▶ _Dataset entries_:

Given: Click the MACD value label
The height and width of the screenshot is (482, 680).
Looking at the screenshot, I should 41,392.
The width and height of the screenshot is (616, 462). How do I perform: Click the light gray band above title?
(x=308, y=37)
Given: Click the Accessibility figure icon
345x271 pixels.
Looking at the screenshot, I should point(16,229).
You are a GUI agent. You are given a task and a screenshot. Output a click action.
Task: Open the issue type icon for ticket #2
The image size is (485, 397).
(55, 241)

...

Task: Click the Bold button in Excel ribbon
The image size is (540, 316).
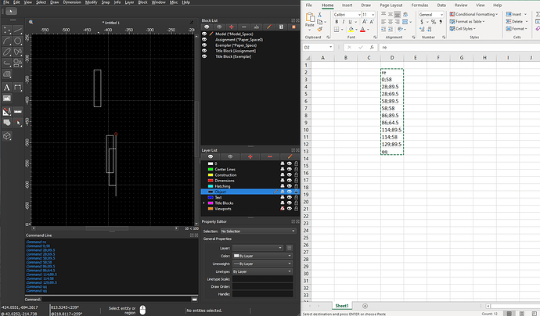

▶ _Task directions_:
Should a line in the material contain "icon", copy it.

▶ _Problem solution_:
Given: Click the Accessibility figure icon
Task: Open the issue type icon for ticket #2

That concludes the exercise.